Литмир - Электронная Библиотека

Это сообщение дополняется другим, недавним, сделанным журналистом Е. Александровым по материалам прошедшей весной 1992 года в Москве экспозиции «Земля. Голод. Реформы» в Музее революции, где состоялась встреча общественности с ведущими историками-аграрниками страны:

«В июне 1932 года Сталин, обосновывая в письме в Политбюро репрессивные меры, жаловался, что «десятки тысяч украинских колхозников все еще бродят по стране и разлагают трудящихся». Весной 1932 года государству пришлось выделить зерновым районам ссуду в размере 17 млн. центнеров. Сев был произведен, массового голода пока удалось избежать. Но люди пришли к новому урожаю в предельно истощенном состоянии. Как только колос начал наливаться, на поля ринулись так называемые «парикмахеры» – прежде всего матери, которые под утро шли стричь незрелые колосья, чтобы сварить из них хоть какую-то кашу и накормить детей… Так появился сталинский указ «семь-восемь» – от 7 августа 1932 года, предусматривающий смертную казнь за «хищение соцсобственности» (10 лет при смягчающих обстоятельствах). По указу «о пяти колосках», как его называли крестьяне, с августа 32-го по январь 33-го было осуждено 56 тысяч человек (из двух тысяч расстрельных приговоров более тысячи было приведено в исполнение).

========================

УПРАЖНЕНИЯ
[A] Какую ссуду, согласно отрывку, государство выделило зерновым районам весной 1932 года?
[B] Отредактируйте строки данных ниже, от строки с «Viewport: 655px width, 550px» вниз до строки с «point(22,13)» включительно: замените «step label» на «step title», а всё остальное оставьте без изменений.
Строки данных, приведённые далее, никак не связаны с отрывком.

========================

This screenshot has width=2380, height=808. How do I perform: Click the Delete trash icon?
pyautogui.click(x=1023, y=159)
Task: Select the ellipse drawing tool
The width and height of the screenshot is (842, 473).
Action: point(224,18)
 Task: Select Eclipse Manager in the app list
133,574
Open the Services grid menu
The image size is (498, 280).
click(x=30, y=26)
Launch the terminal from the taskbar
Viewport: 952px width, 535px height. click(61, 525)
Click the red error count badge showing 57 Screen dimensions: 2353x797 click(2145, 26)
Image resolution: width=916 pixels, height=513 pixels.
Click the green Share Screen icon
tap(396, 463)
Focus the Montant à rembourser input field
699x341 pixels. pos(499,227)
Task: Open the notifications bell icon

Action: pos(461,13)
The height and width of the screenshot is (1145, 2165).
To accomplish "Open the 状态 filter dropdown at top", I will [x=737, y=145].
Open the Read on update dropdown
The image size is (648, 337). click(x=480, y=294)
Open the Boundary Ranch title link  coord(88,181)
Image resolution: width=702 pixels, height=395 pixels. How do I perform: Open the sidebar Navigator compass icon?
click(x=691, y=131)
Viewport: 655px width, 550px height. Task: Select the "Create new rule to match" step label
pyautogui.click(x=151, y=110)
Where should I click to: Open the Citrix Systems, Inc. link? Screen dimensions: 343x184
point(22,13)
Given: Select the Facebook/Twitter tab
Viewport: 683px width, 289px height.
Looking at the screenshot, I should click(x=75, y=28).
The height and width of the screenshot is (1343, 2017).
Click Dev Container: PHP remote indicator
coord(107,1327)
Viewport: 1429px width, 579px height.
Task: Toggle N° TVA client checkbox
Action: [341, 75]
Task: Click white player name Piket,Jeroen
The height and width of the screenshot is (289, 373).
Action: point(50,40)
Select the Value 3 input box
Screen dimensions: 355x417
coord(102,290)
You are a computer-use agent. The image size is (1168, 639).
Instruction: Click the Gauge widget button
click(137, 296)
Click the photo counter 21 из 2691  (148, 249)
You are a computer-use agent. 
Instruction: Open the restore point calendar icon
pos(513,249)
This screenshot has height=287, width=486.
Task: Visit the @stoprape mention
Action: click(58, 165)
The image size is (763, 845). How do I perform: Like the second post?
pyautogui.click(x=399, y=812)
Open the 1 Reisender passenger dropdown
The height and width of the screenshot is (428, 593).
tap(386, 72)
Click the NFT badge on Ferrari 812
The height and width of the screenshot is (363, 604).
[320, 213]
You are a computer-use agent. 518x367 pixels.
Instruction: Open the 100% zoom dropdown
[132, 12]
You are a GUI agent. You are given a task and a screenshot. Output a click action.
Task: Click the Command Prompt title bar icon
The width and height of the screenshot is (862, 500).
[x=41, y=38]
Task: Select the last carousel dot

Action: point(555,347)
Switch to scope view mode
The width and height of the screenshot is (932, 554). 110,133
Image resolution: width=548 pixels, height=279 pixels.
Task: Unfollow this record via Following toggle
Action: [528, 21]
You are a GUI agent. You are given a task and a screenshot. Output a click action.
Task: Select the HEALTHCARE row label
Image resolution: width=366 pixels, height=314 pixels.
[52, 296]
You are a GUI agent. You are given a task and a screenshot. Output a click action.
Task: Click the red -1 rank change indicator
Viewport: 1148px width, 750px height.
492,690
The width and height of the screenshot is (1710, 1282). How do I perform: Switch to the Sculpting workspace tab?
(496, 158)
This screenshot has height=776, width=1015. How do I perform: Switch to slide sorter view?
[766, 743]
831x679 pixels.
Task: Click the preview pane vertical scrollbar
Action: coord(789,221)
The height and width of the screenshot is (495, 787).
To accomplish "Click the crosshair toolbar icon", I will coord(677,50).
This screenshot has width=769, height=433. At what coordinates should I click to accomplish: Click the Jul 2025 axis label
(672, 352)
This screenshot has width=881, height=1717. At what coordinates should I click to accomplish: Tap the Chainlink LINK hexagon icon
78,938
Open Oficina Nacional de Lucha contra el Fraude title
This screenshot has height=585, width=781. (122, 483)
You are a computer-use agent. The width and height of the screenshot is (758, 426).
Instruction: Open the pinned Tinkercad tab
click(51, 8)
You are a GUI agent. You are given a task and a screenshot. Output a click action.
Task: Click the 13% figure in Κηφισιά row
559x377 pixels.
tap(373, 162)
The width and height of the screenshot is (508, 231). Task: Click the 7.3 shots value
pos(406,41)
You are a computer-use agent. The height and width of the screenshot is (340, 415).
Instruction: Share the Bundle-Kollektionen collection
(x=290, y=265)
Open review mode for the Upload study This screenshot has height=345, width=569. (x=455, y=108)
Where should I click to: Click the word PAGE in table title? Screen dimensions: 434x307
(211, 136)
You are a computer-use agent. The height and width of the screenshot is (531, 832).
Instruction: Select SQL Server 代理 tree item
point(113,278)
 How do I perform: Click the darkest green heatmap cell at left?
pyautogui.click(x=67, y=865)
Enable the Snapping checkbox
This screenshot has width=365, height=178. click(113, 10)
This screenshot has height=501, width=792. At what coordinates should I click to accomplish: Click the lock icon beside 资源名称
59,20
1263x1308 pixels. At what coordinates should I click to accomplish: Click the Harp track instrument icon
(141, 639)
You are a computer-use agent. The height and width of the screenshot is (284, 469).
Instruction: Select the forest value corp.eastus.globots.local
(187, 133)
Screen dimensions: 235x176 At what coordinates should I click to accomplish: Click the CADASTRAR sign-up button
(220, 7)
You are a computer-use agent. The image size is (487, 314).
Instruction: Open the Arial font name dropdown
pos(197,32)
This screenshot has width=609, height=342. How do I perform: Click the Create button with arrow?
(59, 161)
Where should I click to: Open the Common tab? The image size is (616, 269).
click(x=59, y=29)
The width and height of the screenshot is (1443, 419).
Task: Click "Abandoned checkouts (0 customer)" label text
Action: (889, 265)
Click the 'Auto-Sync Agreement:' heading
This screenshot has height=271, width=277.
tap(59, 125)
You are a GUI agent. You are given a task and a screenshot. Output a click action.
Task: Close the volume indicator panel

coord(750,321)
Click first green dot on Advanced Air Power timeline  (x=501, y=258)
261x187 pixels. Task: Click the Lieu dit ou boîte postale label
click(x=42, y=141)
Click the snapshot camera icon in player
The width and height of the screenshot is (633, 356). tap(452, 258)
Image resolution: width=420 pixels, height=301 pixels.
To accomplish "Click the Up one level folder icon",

========================

ОТВЕТЫ К УПРАЖНЕНИЯМ
[A] Ссуду в размере 17 млн. центнеров.

[B]
Viewport: 655px width, 550px height. Task: Select the "Create new rule to match" step title
pyautogui.click(x=151, y=110)
Where should I click to: Open the Citrix Systems, Inc. link? Screen dimensions: 343x184
point(22,13)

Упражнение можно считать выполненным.